• _Reading text_
Cultural Traffic was founded by Toby Mott in 2016. The first Cultural Traffic fair took place at Truman's Brewery in Shoreditch, London on 7 and 8 October 2016 during the Frieze Art Fair. Exhibitors included Mark Pawson, Book Works, Trolley Books, and numerous others. The John Marchant Gallery also presented Jamie Reid's collection of art and media from the punk era. Like all subsequent Cultural Traffic events, the inaugural one hosted book launches and exhibitions and featured lectures, live performances, and panel discussions. The second event also took place at Truman's Brewery on 17 and 18 December 2016. Exhibitors included the L-13 Light Industrial Workshop, Iain McKell, Erotic Review, and numerous others.

• _Provided information_
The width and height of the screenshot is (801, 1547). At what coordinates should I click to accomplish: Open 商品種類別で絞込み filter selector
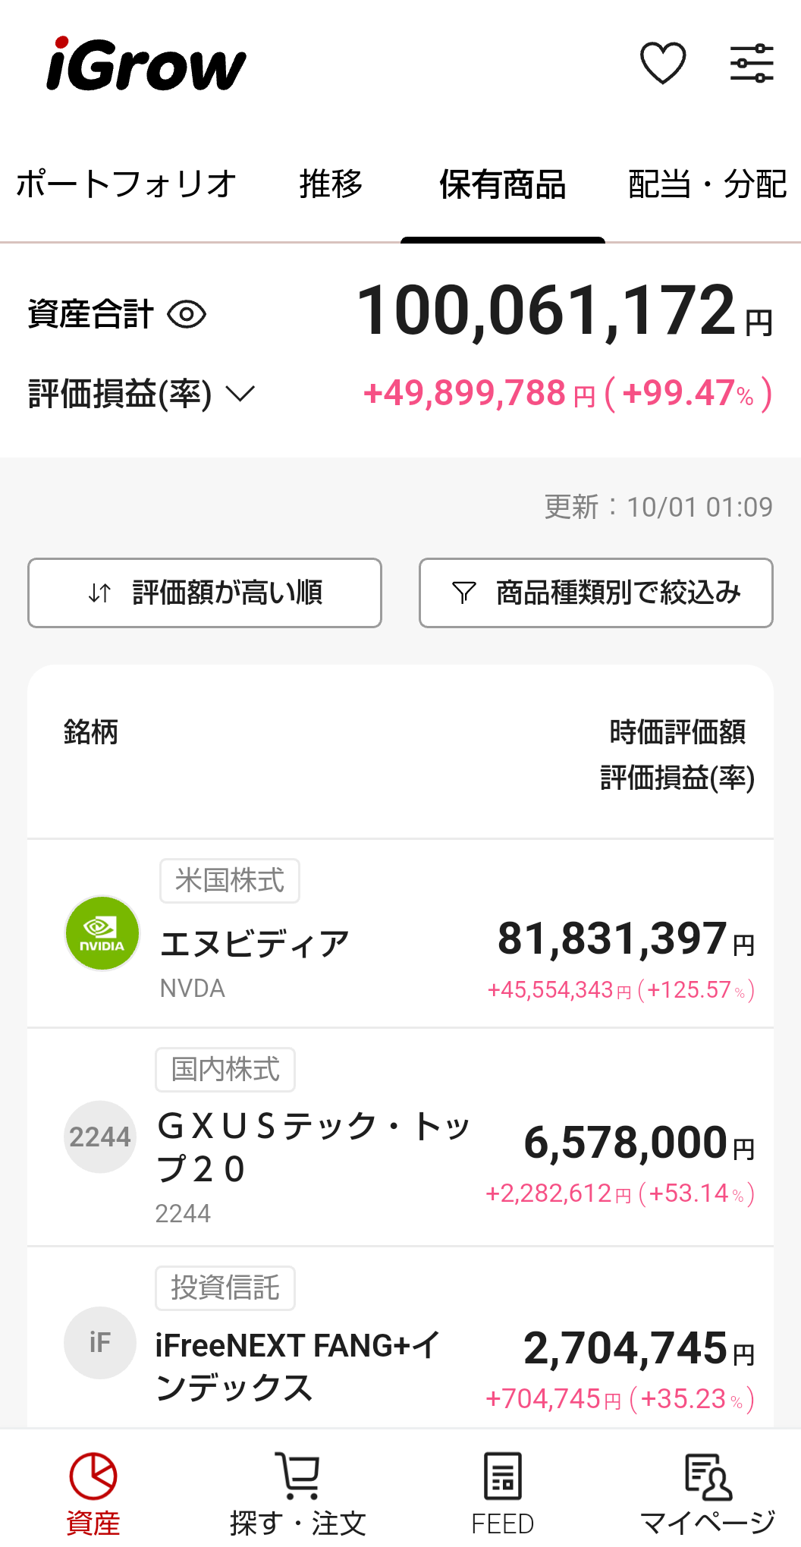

--

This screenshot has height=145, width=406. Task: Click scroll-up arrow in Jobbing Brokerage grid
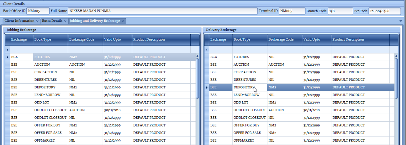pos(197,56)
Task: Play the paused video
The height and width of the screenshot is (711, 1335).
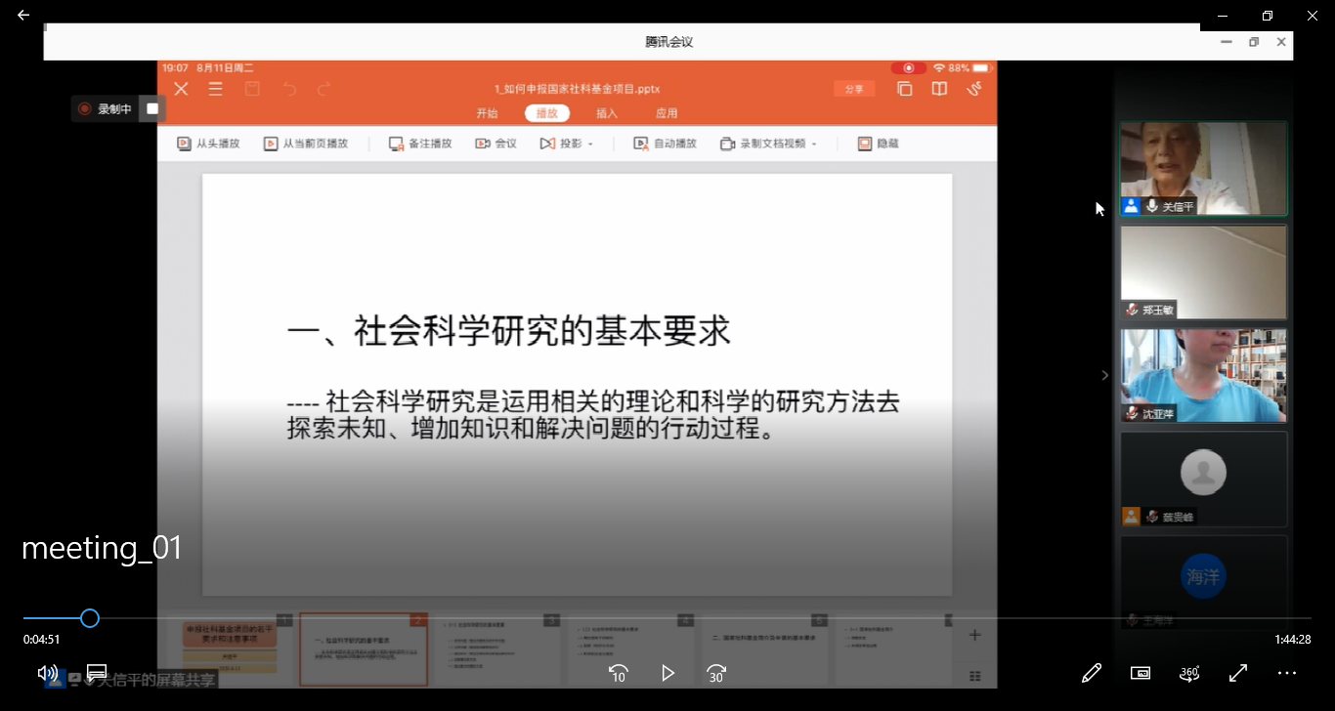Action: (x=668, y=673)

---

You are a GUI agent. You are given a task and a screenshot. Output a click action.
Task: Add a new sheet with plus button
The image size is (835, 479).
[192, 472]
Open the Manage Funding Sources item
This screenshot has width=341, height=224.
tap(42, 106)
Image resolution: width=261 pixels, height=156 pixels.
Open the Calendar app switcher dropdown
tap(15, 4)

• _Work item A_
Summarize the passage about the Cultural Traffic fairs in two sentences.
• _Work item B_
Write what comes next in the passage about the Cultural Traffic fairs, picking up after its final sentence.

• _Expected answer A_
Toby Mott founded Cultural Traffic in 2016, and its first fair was held at Truman's Brewery in Shoreditch, London, on 7 and 8 October 2016 during the Frieze Art Fair, with exhibitors such as Mark Pawson, Book Works and Trolley Books and with the John Marchant Gallery presenting Jamie Reid's punk-era collection. The second event returned to Truman's Brewery on 17 and 18 December 2016, with exhibitors including the L-13 Light Industrial Workshop, Iain McKell and Erotic Review.

• _Expected answer B_
Another Cultural Traffic event took place at the Firstsite contemporary art gallery in Colchester on 18 February 2017. The event's first New York iteration took place on 7 May 2017 and was hosted at the Hester Street Fair on the Lower East Side in Manhattan. The fair featured 35 exhibitors including Jamie Reid who created two Donald Trump pieces for the event. Later in 2017, Cultural Traffic fairs were held in Los Angeles, London, and Miami (during Art Basel).

In May 2018, Cultural Traffic returned to the Hester Street Fair in Manhattan with over 50 exhibitors. Later that month, it held its first event in Detroit, which hosted the exhibition and the book launch for Kraftwerk: Dance Forever.